How to protect server side generated values against client side changes using a HMAC
(an attempt to fix https://issues.apache.org/jira/browse/TAPESTRY-2482)
Tapestry 5 stores some server side generated state at the client side. Example of this is t:formdata and t:state:client. Client side state however can be changed by the client (which is pretty obvious 
. Some, including me, see this as a possible security vulnerability. Even though sensitive data (which should not accesible to the user) should never be stored client side, allowing changes to the client side state can still be problematic. One way to prevent client side changes is the addition of a secure checksum that is derived from the client side data. If the data is changed the checksum no longer matches and the server can detect that the state has been changed. The checksum need to be generated in such a way that the client is unable to generate a checksum him/her self. The standard choice for such a checksum is the "keyed-Hash Message Authentication Code" (HMAC) (See: http://en.wikipedia.org/wiki/HMAC).

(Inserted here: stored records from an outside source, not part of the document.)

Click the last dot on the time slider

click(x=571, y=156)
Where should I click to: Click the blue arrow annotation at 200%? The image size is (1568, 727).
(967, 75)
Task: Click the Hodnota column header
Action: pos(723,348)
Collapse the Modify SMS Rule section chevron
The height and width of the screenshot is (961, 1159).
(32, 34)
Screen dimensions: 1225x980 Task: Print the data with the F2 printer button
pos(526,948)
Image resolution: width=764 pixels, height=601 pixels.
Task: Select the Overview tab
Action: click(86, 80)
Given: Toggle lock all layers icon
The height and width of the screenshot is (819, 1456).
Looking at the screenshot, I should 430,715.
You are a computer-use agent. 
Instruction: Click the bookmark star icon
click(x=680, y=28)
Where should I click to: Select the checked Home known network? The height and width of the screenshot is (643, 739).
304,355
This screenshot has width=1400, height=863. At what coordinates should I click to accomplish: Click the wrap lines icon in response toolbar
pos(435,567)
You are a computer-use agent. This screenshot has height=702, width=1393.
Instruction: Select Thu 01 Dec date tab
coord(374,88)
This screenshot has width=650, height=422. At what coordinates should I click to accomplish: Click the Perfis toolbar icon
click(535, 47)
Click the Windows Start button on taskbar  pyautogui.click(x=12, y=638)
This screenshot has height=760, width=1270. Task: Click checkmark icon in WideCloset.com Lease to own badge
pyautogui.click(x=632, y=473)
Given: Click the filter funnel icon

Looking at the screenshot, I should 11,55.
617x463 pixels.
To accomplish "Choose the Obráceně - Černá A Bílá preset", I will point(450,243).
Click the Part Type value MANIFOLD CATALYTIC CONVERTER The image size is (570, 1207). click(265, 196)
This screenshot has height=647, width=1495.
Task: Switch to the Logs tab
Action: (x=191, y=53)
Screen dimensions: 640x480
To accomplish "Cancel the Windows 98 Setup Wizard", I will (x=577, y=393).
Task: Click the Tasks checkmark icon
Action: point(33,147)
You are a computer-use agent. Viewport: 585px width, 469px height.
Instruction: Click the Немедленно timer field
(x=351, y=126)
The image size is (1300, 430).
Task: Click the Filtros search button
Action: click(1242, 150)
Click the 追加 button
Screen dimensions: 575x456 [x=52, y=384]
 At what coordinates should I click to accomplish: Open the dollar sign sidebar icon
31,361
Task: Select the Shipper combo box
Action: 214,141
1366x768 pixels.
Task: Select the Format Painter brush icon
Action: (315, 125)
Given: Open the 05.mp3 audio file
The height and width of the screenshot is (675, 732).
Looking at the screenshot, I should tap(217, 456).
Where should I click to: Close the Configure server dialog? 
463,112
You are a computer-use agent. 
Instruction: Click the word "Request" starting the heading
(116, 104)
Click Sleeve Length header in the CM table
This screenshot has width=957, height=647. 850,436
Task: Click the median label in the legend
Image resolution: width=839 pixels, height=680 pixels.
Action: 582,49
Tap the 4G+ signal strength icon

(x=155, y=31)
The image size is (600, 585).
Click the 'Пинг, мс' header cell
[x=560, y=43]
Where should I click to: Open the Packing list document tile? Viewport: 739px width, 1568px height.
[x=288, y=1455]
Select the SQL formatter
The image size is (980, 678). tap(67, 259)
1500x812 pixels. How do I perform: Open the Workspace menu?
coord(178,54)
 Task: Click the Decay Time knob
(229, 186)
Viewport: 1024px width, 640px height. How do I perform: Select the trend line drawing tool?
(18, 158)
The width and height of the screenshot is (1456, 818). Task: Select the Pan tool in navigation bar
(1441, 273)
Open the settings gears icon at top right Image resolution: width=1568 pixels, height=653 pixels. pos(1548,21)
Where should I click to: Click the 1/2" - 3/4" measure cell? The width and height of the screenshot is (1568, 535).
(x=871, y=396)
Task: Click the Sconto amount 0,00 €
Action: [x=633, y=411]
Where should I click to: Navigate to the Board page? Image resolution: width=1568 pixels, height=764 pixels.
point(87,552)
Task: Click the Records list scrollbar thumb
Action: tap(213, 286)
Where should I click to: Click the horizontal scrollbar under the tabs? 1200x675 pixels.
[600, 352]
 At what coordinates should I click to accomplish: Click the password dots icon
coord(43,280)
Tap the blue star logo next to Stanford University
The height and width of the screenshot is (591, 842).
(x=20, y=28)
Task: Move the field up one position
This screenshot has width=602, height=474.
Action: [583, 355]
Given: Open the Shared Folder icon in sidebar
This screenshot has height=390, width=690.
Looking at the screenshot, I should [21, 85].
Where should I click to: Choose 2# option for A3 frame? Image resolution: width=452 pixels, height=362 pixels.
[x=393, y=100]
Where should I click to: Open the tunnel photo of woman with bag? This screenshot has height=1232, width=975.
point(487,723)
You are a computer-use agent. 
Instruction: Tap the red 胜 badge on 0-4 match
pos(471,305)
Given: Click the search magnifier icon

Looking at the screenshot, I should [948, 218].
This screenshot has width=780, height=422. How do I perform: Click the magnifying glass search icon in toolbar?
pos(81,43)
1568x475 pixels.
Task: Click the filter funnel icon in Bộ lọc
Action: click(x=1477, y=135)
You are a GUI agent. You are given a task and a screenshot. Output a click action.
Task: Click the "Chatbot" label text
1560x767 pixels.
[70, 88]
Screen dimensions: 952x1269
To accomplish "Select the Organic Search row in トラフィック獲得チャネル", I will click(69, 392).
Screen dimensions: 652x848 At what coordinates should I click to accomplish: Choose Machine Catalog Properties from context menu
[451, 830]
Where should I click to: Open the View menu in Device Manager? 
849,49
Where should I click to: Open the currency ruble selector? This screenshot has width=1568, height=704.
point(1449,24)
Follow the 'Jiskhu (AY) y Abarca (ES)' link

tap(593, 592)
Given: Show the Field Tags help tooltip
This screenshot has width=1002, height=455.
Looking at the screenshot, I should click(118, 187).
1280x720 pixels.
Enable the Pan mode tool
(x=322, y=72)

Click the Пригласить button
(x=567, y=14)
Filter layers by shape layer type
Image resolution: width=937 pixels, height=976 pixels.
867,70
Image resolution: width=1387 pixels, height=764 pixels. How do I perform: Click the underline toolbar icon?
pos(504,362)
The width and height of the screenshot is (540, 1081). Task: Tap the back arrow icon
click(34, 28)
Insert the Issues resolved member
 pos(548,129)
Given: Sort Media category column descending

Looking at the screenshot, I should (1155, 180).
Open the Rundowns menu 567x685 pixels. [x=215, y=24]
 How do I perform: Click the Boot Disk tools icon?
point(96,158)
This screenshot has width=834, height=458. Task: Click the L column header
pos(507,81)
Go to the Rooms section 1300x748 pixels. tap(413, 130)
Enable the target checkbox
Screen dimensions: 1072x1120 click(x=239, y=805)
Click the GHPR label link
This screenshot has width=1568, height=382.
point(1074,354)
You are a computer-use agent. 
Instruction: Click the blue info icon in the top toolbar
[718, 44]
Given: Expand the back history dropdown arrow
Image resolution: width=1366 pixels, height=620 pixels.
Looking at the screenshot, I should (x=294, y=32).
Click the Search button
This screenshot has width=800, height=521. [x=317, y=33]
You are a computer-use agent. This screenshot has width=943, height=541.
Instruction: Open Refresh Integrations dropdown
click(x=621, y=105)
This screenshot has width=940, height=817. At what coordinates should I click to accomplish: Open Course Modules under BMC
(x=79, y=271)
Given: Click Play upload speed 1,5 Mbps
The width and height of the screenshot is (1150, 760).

The following part will briefly explain how you can add an automatic checksum to sensitive elements.
Application State Object (ASO)
The HMAC requires a secret for the calculation of the checksum. In principle you can use one key for all clients (client is defined as having a session). But, in order to make a 'reply attack' less likely (will come to that later) I have chosen to give each use his/her own secret key. It depends on you requirements whether this is acceptable (memory wise).
/**
* Application state object which will hold the randomly generated key used for the
* calculation of a HMAC checksum.
*
* Note: This won't protect you against a 'reply attack'.
*
* @author Martijn Brinkers
*
*/
public class HMAC
{
private final String algorithm;
private final SecretKey key;
public HMAC(@Inject @Value("${hmac.algorithm}") String algorithm)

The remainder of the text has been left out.